■ Exercise aim: Report every line of the records beneath this task that holds the string "card".

■ Data to process:
◆ ◆ ◆ ◆ ◆

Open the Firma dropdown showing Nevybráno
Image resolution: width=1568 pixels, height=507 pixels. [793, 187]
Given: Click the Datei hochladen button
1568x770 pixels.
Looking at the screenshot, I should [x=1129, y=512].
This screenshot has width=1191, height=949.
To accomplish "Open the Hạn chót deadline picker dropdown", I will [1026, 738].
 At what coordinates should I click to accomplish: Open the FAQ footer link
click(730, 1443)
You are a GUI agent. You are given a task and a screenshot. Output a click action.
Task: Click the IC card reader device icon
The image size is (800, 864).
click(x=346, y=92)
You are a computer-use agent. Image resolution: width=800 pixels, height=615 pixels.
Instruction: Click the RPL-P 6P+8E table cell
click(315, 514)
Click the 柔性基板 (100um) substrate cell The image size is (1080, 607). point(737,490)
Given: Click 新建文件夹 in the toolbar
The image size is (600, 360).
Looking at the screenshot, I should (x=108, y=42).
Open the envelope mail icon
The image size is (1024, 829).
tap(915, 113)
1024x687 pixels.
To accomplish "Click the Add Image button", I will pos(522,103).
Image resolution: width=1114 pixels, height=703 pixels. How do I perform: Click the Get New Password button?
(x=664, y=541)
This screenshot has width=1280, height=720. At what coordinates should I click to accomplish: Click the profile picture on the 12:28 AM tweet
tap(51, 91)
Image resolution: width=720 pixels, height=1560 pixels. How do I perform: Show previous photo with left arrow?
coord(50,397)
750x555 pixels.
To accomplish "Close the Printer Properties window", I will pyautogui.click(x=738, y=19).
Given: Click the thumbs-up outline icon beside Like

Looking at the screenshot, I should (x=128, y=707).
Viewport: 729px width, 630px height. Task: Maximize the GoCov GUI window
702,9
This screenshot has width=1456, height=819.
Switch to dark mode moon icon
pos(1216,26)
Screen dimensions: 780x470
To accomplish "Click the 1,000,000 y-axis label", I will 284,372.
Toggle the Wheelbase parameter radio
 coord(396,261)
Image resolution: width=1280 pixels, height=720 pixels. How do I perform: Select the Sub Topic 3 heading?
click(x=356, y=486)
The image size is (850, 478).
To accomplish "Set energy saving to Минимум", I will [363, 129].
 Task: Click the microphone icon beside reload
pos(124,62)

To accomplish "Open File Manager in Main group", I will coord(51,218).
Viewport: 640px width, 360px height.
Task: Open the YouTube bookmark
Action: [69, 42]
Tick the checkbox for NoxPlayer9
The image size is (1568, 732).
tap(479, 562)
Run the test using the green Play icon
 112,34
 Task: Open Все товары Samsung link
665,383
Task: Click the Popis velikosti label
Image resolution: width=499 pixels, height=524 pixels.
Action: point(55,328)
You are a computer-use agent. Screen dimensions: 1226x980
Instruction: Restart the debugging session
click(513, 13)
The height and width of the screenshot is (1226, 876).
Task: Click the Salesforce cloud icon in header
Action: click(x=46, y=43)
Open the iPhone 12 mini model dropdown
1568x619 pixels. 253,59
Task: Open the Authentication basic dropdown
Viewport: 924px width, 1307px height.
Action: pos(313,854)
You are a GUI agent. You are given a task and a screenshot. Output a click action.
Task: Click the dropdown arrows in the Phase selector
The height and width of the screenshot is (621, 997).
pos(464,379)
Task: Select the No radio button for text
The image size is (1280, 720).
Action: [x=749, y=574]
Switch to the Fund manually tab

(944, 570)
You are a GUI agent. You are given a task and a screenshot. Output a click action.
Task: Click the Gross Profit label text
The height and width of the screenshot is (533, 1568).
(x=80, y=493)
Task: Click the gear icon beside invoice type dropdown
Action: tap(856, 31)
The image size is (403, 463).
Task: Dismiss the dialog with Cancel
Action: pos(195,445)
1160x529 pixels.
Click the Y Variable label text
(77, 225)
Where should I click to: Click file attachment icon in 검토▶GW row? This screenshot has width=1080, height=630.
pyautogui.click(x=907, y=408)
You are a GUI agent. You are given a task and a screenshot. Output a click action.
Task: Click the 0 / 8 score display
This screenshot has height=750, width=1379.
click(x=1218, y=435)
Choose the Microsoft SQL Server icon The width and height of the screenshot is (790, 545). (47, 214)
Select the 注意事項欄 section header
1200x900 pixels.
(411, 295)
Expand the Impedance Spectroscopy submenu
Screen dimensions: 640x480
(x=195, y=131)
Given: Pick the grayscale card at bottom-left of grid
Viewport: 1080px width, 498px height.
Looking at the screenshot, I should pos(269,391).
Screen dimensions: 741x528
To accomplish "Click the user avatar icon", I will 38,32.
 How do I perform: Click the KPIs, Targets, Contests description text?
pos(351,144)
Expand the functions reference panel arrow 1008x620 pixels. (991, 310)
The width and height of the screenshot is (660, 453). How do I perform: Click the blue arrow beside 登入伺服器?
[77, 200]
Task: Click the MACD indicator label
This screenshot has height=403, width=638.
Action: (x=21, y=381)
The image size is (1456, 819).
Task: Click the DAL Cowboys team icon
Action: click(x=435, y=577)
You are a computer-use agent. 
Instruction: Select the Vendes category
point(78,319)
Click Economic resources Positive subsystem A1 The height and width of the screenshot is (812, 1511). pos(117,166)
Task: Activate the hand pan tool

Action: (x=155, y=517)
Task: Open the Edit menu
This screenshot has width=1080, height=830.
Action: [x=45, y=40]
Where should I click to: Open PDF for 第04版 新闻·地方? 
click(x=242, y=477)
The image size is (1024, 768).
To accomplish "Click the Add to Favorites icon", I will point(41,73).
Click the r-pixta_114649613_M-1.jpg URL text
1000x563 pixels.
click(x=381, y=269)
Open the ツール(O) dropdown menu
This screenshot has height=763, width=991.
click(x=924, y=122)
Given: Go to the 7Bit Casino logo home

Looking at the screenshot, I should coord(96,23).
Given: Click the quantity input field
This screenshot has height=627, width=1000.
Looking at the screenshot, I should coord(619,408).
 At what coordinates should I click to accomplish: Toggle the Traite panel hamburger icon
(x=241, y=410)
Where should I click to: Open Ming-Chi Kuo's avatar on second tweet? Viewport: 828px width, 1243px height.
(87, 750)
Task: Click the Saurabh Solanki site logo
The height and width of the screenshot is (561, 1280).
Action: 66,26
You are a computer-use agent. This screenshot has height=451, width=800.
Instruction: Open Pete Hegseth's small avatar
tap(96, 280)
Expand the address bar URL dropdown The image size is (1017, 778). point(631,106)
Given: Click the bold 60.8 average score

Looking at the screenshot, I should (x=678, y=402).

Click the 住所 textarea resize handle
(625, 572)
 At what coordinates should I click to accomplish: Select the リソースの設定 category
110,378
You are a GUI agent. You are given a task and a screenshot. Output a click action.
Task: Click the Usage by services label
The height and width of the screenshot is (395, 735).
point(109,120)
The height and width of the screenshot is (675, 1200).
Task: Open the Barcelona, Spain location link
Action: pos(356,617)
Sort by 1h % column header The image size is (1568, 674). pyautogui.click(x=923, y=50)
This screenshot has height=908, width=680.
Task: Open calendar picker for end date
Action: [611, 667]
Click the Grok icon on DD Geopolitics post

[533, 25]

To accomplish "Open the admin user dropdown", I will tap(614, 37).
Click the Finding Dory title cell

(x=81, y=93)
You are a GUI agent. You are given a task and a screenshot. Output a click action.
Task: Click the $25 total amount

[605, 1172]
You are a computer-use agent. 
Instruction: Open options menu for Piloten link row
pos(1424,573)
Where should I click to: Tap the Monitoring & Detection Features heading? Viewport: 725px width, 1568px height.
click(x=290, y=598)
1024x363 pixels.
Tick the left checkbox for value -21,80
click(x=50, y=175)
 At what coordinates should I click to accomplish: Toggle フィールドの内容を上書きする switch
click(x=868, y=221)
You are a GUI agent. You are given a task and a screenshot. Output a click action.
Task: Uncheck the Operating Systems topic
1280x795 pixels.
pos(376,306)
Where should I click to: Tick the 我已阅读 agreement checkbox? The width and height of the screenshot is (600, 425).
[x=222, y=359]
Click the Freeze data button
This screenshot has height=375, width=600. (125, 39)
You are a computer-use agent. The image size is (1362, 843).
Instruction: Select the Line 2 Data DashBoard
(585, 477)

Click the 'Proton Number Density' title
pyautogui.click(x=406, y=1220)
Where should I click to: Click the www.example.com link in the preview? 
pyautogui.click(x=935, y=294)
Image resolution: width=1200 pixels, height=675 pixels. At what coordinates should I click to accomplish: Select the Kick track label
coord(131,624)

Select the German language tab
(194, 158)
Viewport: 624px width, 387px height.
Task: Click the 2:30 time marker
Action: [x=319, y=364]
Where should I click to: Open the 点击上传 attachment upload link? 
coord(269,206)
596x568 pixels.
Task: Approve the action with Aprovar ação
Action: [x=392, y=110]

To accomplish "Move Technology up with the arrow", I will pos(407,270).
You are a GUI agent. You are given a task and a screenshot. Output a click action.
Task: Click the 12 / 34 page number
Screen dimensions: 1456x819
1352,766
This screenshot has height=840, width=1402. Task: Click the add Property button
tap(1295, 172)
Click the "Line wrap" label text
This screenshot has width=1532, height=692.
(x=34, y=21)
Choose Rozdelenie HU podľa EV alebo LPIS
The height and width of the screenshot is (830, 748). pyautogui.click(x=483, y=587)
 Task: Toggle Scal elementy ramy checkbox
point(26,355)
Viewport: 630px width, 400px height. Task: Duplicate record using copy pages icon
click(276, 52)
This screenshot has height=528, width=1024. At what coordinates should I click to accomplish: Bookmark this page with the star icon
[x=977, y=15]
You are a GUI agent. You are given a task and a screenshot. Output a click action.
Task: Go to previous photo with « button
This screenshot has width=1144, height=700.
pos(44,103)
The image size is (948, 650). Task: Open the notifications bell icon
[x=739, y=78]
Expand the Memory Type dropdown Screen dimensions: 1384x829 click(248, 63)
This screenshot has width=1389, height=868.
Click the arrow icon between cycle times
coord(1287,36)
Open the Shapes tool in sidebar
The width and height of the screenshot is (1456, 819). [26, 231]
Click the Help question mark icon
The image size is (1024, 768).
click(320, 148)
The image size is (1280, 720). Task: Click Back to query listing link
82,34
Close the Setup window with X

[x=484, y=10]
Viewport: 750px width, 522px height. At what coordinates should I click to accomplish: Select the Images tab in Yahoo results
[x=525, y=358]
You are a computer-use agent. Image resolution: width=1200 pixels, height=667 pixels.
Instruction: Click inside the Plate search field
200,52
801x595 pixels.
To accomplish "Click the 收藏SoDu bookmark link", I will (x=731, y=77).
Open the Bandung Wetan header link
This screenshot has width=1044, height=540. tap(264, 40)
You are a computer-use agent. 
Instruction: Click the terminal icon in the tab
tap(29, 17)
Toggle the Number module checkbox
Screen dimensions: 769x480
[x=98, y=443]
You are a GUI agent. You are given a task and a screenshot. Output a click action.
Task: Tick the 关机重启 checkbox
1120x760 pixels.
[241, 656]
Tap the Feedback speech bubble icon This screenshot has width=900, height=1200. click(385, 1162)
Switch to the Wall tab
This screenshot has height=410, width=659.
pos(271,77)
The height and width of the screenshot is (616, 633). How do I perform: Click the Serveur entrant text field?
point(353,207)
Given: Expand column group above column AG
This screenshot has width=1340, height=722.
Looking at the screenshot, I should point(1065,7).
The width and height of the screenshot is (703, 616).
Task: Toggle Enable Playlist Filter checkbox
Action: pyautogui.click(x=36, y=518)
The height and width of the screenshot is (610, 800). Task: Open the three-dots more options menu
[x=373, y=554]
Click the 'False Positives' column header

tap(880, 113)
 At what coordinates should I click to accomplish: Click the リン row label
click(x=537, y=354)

◆ ◆ ◆ ◆ ◆

■ Exercise solution:
Task: Click the IC card reader device icon
Given: Pick the grayscale card at bottom-left of grid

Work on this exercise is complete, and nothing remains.